Mas a sereiazinha não precisou disso, os pólipos recuavam aterrorizados diante dela, quando viam a bebida brilhante que luzia nas suas mãos, como se fosse uma estrela cintilante. Assim atravessou em breve o bosque, o lodaçal e os remoinhos efervescentes.


Podia ver o palácio do pai. As luzes estavam apagadas na sala grande de baile. Dormiam certamente todos aí, mas não ousava procurá-los, agora era muda e queria deixá-los para sempre. Era como se o coração se lhe despedaçasse de mágoa. Entrou de mansinho no jardim, tomou uma flor de cada um dos canteiros das irmãs, lançou com os dedos milhares de beijos na direc¬ção do palácio e subiu através do mar azul-escuro.

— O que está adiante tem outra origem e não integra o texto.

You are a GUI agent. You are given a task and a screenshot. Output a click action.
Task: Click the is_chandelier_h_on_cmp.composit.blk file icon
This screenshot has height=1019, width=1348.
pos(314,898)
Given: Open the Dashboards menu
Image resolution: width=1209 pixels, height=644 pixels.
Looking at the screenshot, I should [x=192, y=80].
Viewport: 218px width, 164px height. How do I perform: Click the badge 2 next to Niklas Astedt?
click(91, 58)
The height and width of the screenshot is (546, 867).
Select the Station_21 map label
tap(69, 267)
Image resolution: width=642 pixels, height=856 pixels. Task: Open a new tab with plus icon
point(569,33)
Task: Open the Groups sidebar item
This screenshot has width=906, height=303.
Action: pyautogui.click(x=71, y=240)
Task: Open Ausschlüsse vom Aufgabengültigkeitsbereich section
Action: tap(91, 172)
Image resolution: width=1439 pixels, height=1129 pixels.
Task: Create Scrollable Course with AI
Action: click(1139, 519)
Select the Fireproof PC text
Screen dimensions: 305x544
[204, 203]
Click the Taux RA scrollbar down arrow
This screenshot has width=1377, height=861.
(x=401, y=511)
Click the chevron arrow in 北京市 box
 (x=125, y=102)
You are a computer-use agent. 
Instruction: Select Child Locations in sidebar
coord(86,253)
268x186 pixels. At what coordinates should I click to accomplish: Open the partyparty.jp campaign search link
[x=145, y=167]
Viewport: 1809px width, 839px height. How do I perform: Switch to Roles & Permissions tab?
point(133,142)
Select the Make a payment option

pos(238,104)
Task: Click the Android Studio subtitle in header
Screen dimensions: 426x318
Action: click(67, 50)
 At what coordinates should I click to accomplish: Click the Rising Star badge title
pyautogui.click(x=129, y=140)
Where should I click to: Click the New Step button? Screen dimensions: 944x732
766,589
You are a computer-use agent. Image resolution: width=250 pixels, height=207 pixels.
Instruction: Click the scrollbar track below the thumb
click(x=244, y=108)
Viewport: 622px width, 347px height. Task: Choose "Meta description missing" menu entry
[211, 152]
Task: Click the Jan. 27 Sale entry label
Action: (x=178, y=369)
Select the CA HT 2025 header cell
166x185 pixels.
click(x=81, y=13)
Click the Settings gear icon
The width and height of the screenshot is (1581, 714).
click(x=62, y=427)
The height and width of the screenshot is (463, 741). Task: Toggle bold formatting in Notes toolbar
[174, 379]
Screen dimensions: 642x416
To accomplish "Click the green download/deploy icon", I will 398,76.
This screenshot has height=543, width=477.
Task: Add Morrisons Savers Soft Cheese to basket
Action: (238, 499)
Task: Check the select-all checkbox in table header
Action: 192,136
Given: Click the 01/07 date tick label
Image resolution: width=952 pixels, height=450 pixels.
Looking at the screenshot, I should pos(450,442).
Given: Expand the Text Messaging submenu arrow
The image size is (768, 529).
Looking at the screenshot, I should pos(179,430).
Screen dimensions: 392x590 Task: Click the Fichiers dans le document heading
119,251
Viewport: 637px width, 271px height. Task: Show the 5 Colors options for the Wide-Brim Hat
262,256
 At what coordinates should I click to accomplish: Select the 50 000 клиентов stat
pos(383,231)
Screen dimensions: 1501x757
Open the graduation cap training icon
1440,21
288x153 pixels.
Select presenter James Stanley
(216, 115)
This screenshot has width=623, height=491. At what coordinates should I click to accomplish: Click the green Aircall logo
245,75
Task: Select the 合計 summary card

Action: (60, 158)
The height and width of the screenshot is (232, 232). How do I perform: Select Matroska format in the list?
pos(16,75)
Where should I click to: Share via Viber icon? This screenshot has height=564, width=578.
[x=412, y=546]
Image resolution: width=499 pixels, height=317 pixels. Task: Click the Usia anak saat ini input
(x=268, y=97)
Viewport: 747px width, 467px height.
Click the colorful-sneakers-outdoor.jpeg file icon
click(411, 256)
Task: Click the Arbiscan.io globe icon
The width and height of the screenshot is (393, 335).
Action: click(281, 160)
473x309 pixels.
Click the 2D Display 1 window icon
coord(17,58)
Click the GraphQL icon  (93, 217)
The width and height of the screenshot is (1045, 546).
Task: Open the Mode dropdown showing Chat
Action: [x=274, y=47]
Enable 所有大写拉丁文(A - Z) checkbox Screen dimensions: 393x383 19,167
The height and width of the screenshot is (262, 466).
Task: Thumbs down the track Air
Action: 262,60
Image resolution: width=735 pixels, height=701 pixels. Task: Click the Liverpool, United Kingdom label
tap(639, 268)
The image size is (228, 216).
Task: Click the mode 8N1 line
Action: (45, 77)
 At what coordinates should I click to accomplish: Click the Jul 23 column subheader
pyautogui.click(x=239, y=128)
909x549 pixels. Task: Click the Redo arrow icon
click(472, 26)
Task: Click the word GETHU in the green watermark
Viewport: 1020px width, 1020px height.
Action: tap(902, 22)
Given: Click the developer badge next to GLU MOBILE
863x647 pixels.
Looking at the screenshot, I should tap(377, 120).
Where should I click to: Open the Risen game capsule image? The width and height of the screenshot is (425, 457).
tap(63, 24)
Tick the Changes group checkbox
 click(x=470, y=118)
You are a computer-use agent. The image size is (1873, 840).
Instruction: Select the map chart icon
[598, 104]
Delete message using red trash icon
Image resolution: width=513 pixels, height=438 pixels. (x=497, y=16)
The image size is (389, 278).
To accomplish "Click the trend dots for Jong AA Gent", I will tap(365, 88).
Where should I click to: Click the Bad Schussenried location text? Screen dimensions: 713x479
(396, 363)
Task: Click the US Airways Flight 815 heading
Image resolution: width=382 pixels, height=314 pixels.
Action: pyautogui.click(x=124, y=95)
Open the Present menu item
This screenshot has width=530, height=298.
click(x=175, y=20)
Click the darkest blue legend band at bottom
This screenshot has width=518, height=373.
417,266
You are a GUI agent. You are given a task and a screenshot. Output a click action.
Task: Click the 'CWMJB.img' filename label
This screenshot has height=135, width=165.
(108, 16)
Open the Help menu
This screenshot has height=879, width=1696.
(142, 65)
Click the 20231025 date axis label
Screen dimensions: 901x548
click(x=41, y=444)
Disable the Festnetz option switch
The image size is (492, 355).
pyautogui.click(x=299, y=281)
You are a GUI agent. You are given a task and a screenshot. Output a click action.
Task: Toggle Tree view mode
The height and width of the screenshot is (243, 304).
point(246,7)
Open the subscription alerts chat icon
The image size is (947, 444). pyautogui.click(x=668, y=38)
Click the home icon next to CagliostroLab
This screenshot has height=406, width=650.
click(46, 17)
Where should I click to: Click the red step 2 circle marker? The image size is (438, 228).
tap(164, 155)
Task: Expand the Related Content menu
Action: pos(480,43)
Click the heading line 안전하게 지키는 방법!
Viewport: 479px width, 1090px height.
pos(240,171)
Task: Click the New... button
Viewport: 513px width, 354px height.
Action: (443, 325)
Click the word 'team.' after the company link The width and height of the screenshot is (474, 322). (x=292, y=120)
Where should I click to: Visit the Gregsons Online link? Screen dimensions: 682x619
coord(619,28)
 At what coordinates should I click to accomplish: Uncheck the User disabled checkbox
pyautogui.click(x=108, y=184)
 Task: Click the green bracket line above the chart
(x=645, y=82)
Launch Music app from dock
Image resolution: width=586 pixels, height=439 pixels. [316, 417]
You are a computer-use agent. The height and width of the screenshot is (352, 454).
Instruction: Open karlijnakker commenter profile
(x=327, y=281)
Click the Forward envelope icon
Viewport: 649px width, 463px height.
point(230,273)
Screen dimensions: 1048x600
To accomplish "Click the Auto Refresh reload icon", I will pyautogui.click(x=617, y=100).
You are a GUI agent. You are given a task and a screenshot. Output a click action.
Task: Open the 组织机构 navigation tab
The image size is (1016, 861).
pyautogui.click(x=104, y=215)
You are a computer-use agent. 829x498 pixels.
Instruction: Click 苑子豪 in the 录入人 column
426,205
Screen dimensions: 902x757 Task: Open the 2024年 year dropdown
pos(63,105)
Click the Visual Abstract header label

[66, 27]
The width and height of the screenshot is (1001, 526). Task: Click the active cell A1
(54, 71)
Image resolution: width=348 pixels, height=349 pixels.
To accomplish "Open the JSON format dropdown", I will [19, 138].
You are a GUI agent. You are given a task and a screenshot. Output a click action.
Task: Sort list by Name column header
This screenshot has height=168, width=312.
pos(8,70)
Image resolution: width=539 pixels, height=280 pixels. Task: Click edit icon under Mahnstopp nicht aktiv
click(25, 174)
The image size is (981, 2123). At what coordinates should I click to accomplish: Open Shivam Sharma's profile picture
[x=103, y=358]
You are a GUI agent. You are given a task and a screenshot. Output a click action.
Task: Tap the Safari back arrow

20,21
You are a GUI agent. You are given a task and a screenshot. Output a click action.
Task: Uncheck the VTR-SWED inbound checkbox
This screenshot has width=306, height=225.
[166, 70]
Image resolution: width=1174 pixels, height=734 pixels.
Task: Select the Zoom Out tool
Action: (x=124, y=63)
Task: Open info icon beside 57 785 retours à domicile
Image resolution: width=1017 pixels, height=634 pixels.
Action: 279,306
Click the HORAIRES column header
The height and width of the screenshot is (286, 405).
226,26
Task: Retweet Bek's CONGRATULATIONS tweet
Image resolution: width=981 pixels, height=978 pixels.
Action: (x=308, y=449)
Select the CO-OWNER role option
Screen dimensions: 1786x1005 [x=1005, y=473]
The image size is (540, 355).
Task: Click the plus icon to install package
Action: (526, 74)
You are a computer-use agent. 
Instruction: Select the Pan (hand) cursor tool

O sol ainda não havia rompido, quando viu o palácio do príncipe e subiu a majestosa escadaria de mármore. A lua brilhava bela e clara, A sereiazinha bebeu a bebida ardente e forte, e foi como se uma espada de dois gumes lhe atravessasse o fino corpo. Então perdeu os sentidos e ali ficou como morta. Quando o sol brilhou por sobre o mar, acordou e sentiu uma dor aguda, mas na sua frente estava o belo príncipe que fixava os olhos negros de carvão nela, de modo que baixou os seus e viu que a cauda de peixe havia desaparecido e que possuía as mais bonitas perninhas que uma rapariga podia ter. Mas estava completamente nua, por isso, envolveu-se no seu longo cabelo negro. O príncipe perguntou-lhe quem era e como tinha vindo parar ali e ela olhou-o docemente e, contudo, muito triste com os seus olhos azuis-escuros, falar não podia. Então ele tomou-a pela mão e conduziu-a ao palácio. Cada passo que dava era tal como a bruxa lhe dissera, como se pisasse agulhas pontiagudas e facas afiadas, mas suportou-o de bom grado. Pela mão do príncipe subiu ligeira como uma bolha de ar e ele e todos admiraram o seu andar gracioso e ondeante.